先の田母神論文問題でも、日本として言いたいことはあっただろうに、現実を見据えると更迭するほかなかったように思う。
だけど、現実主義はどこまでも現実主義であって、理想を追求する力は相対的に落ちる。現実として打てる手を打ってゆくから。
だけど、今の日本で保守右派となると、自民党と民主党の一部にしかなくて、それぞれの自党内に左の人もいるから全体的には中道または中道左派に近い色合いになってしまってる。せっかく保守右派の人材がいたとしても埋もれてしまってる。
ところが、もしこの第3極の「保守理想派」政党が出来上がるのなら、その立場は、保守右派の人たちを糾合して、あくまでも日本としての立場を主張する政党としての色彩を帯びるはず。ポジションとしては、自民党の更に右に位置することになろう。
そうしてようやく、日本の政党に右派、中道、左派の存在が出来上がりバランスがとれることになる。
「保守理想派」政党は政権政党になるまでは、どんどん保守の理想をぶち上げるだけの自由度があるし、政権与党と連立与党を組んだとしても、自党としての保守理想を要望すればいい。現実的な判断と政策は政権政党に任せておけばいい。それに、この政党からなら、田母神元空将が議員として立候補できる可能性が高くなる。
田母神氏は空自を退職したあと、精力的に講演活動をしているけれど、何処の会場でも満員の聴衆で一杯になるという。少なくともそれだけのニーズが国民にあることは確か。
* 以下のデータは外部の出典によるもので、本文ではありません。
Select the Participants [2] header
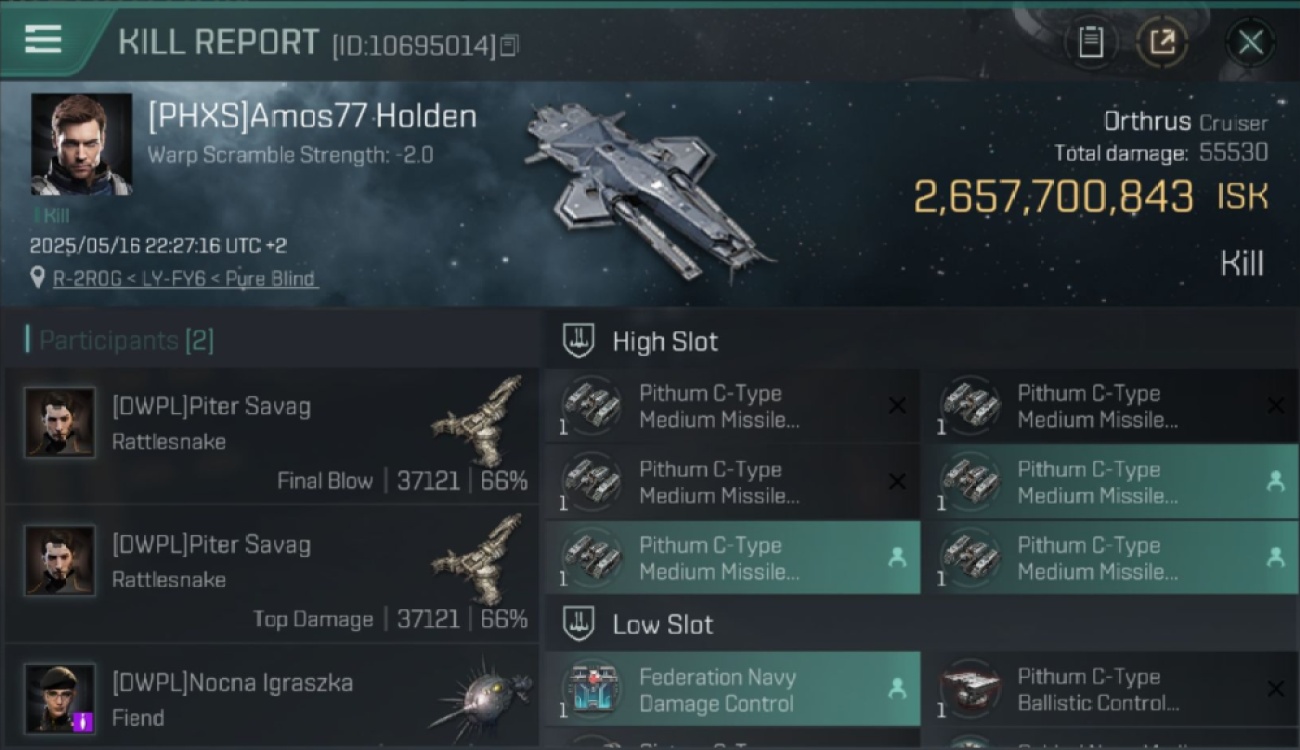Screen dimensions: 1300x750 click(x=120, y=340)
現時点では、自民党からでも、民主党からでも田母神氏は立候補できないし、仮に立候補したとしても、政党に丸め込まれたのかとしてしか見てもらえない。そんなリスクを冒すよりは、田母神氏が立候補しても、なるほどと思わせる政党があるほうがいいし、なにより国民に対する受け皿になる。
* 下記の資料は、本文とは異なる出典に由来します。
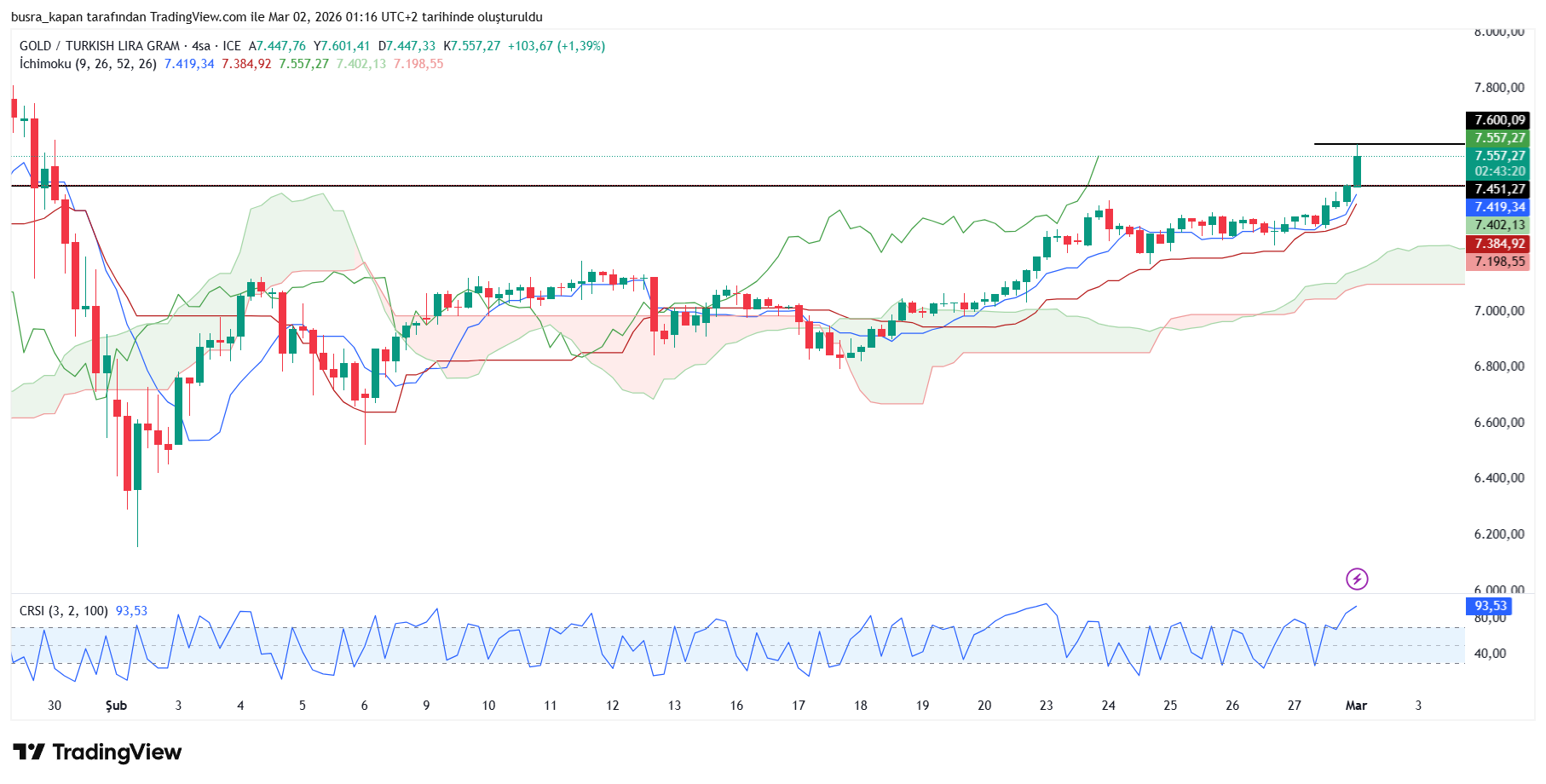
Task: Click the 7.000,00 level on price scale
Action: pos(1498,311)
政権与党としても、連立を組んだ政権の要求を全く無視することは難しいから、多少は右側に引っ張られることもありうる。それでも今のように連立与党を組む相手が中道左派から左しかいない現状よりも選択の幅が増える分だけマシだろう。
その意味で、安倍元総理と前原氏の接近は、ある種の期待を抱かせるものがあっても不思議ではないかもしれない。
4月30日夜のBSフジ番組で、前原氏は小沢代表の進退問題について「われわれが主体的に考えないといけない」と述べ、反小沢勢力の“決起”をほのめかしたという。
もしかすると、もしかしないか。注目したい。
コップの中の嵐? 民主・前原、小沢辞任求め決起か 「連判状」署名集め検討
民主党の前原誠司副代表が30日夜のBSフジ番組で、小沢一郎代表の進退問題について「われわれが主体的に考えないといけない」と述べ、反小沢勢力の“決起”をほのめかした。同党では有志議員がGW明けにも小沢氏の辞任を求める「連判状」の署名集めを検討しているだけに、党内では「前原氏も連判状メンバーでは。まさに下克上だ」との見方が広まっている。
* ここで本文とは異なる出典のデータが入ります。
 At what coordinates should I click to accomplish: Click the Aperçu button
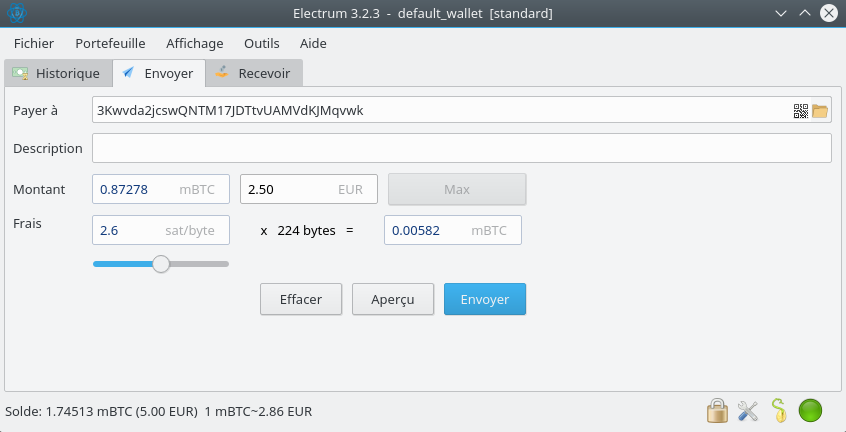pos(392,299)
番組で前原氏は「早期の衆院解散もあり得る。タイムリミットを考え、今後の展開をどうするか、他人任せにせず、主体的に考えないといけない」と表明。さらに「政権交代のためには何が最善の道なのか、仲間と相談しながら考える」と述べた。
前原氏は西松建設事件の次期総選挙への影響について「残念ながら風化せず、ボディーブローのように効いている」と指摘。「国民がもやもやした状況で選挙に突っ込むのは最悪だ」と小沢氏への不満をぶちまけた。
前原発言について同党若手議員の1人は「6月選挙もささやかれるなか、連休明けにも小沢降ろし→岡田克也新代表という流れで動く可能性を示唆したものだ」と解説する。
世界中で新型インフルエンザが広がりつつある中、民主党のお家芸である「コップの中の嵐」が始まりそうだ。